Thunder Bay

Thunder Bay still responding to river safety audit despite end of 'command centre' project, city says

An ambitious surveillance and public safety project in Thunder Bay, Ont., is no more but city officials say they continue to respond to recommendations in a report aimed at preventing further drownings in local rivers.

City applied to federal program for cameras, lights, along watercourses, application rejected in 2018

City officials in Thunder Bay, Ont., say they continue to respond to recommendations in a 2017 river safety audit, despite an ambitious surveillance project not going ahead. (Jody Porter/CBC)

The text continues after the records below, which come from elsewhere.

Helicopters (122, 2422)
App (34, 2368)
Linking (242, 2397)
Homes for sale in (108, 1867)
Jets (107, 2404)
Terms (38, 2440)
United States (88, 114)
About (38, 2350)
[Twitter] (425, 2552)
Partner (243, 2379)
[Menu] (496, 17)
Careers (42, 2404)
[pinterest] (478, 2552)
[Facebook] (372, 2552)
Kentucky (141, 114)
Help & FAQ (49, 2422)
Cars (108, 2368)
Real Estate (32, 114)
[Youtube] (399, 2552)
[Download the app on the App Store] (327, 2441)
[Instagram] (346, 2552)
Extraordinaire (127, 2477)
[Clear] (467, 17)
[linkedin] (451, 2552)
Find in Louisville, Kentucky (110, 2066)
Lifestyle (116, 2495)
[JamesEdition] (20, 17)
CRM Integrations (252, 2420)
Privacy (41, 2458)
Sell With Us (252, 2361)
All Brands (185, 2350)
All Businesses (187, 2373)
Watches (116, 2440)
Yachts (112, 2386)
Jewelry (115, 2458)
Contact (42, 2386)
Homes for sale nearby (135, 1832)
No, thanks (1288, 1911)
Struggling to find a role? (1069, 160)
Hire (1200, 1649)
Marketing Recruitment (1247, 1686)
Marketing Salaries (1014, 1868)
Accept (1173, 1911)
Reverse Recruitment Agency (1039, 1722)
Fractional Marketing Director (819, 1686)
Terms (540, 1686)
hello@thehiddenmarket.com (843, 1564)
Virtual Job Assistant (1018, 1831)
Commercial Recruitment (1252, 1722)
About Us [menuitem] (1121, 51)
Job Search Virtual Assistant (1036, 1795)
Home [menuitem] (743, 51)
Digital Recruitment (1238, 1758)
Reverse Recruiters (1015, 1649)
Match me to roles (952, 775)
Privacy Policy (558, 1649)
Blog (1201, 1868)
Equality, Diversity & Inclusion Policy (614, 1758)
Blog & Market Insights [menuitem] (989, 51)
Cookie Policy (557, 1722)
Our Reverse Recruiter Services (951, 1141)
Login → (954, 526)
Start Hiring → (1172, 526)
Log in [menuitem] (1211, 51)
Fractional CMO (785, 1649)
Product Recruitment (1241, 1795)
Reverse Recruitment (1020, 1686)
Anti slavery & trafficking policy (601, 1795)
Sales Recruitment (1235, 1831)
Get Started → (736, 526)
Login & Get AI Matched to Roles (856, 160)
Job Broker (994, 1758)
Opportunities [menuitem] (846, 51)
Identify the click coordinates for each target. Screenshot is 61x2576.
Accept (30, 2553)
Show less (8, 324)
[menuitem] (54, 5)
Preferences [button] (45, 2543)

An ambitious surveillance and public safety project in Thunder Bay, Ont., that would have seen cameras, more lights and even increased access to Wi-Fi along city watercourses is no more but city officials say they continue to respond to recommendations in a 2017 report aimed at preventing further drownings.

The river safety audit report, completed in 2017, was in response to one of the recommendations from the inquest into the deaths of seven First Nations students in Thunder Bay. Five of the young people from remote Indigenous communities, whose deaths the months-long inquest examined, were found dead in local waterways.

According to the city, there were 13 additional deaths in the city's rivers and watercourses since 2011.

Since the river audit report, the city "got busy," working on its recommendations, said Karen Lewis, Thunder Bay's director of corporate strategic services, adding that's already included bettering lighting near rivers, cleaning up graffiti and starting up an annual water gathering event for young people.

The river audit made 10 broad recommendations aimed at overall public safety, particularly near the water, but the city, on top of that, applied in 2018 to Infrastructure Canada's Smart Cities Challenge, seeking $10 million for a so-called public safety command centre project that would have installed even more lighting as well as cameras near the rivers, along with sensors and "smart poles," which not only provide light, but also an emergency call button and connectivity to a wireless network.

The city's proposal didn't make the cut — the city was notified in June, 2018 — and during 2019 municipal budget deliberations, councillors axed $150,000 for consultations and analysis that would have been necessary for the command centre project to go forward.
Karen Lewis is Thunder Bay's director of corporate strategic services. (Matt Prokopchuk / CBC)

That cut worried some on council, as well as advocates in the community, that the city was shirking its responsibilities in responding to the public safety aspects of the seven youth inquest recommendations aimed at city hall.

"That [funding] was in response to a recommendation and so ... for me, that's them refusing to acknowledge that recommendation," said Ardelle Sagutcheway, an advocate from Eabametoong First Nation, who was involved with the seven youth inquest.

Coun. Shelby Ch'ng, speaking to the cut during council budget talks, said "I do not believe this is a good idea."

Lewis said those consultations and analysis would have been necessary if the command centre project went ahead but, without support from senior levels of government, that's not possible.

"The writing was on the wall, we had exhausted every opportunity to look for infrastructure funding to support a larger camera project," Lewis said. "It simply wasn't there."

"With the federal application, they had concerns about whether surveillance was, in fact, the right way to go; was it just moving a problem?"

That doesn't mean the city has stopped work on its inquest recommendations, Lewis said, including implementing calls to action around river safety. She said that some aspects of the Smart Cities Challenge application, like the smart poles, can be pulled out and pursued individually.

"We will keep our eye out for opportunities," she said.